Page history last edited by Derek Weber 12 years, 3 months ago

There will be three non-cumulative examinations, each constituting 150 points for a total of 450. The remaining points in the course are earned by completion of homework, chapter level assignments, maintanence of a student blog, in class participation and completion of lab assignments.  The following information offers detailed information about each of the graded items.



There is a homework assignment for each chapter.  These homework assignments will be delivered through the Connect Plus portal hosted by McGraw-Hill.  On this page, you will find a list of assignments and any information associated with these assignments (like first date available and due date).  Each assignment will be worth 20 points.  Late assignments WILL NOT accepted.  It is your responsibility to keep tract of all important dates in the class.


Student Blog

You have each started a blog this semester for the course on blogger.com.   For each chapter, you will maintain a biology blog.  In the first section of this blog, you will write a reflective summary.  This entry should provide insights on what you learned in the chapter.   The goal of each entry is to summarize the information covered in class in one or two paragraphs.  If you found one topic particularly difficult, please include it in your summary.  The second section of this blog will include (at minimum) two items (useful websites, videos/animations, online exercises, student designed PowerPoint presentations and slide shows) related to the chapter.  If you listed a topic of particular difficulty in section one, you may want to find helpful information about that topic and post it on your blog.  The idea is if you were having trouble with a specific topic chances are your classmates are also having trouble.  In addition to the two items from the list above, you should also include a peer reviewed journal article related to the chapter topic.  Please use the PubMed database offered through the RVCC library for assistance in finding an article.  The goal is not to read and summarize the entire article.  The idea to is demonstrate how some of the core topics learned in a first year biology course are studied.  Please write in your own words a summary of the abstract.  If you are able to access and read the article, feel free to summarize that also.  

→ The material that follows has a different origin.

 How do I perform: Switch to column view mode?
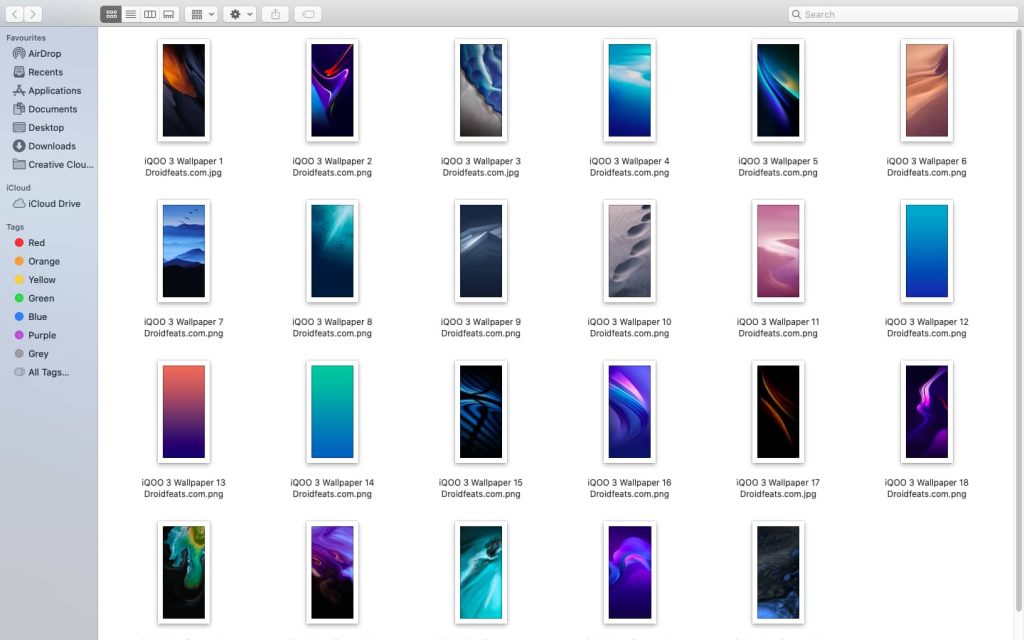point(149,14)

Here are some entries that I thought were well done.  (Note: Last year we used pbworks to host our blogs.  This year we are using blogger to share with a wider audience).

1.  Marvi's blog: Chapter 14 

2.  Nicoloe's blog: Chapter 15 

3.  Marvi's blog: Chapter 16


Make sure to highlight the journal. newspaper, or website that you used in this reference.  It is important as you move forward in not only your education, but your daily life, that you use reliable resources for any scientific information.  I will not accept Wikipedia articles this semester.    

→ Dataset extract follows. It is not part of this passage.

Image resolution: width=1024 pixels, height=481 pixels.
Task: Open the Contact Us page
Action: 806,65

Your active participation in managing your page is worth 10 points/chapter with the two lowest scores being dropped.  You will be graded on the following criteria:

1.  Participation:  Have you posted an update for each chapter?

 2.  Relevance/Reliability of Content:  The content shared on each page will be graded on how related it is to the topic at hand and how reliable the source is.  This requires that you read and view any material before you share it with the class. 

3.  Depth of your daily summary:  Have you reflected on the chapter?  Have you accurately summarized the material?  Have you written your entry in your own words?  This is your blog and this exercise is to make sure you reflect on your experience.  If I find a common theme among the blogs, I may be able to address misconceptions before the exam.

4.  Ability to follow directions:  Students will also be graded on their organization and their ability to follow the supplied directions.  Please describe in a paragraph the material that you have shared and how it relates to what we have learned in class.  A one sentence description is not enough!!!  Also, make sure the page is organized and easy to read.  This will impact your fellow student's ability to use your page.  Here is the scoring breakdown for the grading of each chapter-level blog.


Points Section I. Daily logs Points
Section II. Resources
5 The blog entries are written clearly and concisely with a logical progression of ideas and supporting information. 


The entries give the reader a clear sense of the main idea of the daily lecture.

The student actively participated, posting three relevant resources following the proper directions.  Each resource is well summarized and the poster is clearly knowledgeable about the posted resource.  Main ideas are explained in a clear and concise manner in each summary and the page is well organized.
3.5 The blog entries are written

with a logical progression of ideas and supporting information.


The entries gives the audience a  sense of the main idea of the daily lecture.

The poster is comfortable with each resource.  Main ideas are explained adequately in each summary.  The materials was adequately organized.

The blog entries are vague in conveying a point of view and does not create a strong sense of purpose.


Includes some persuasive information with few facts from the daily lecture.


Some of the information may not seem to fit.

The poster is unable to adequately explain the main idea of each resource.   The organization of the page makes it difficult to read and makes it difficult and comprehend.
1 The student missed one or more entries.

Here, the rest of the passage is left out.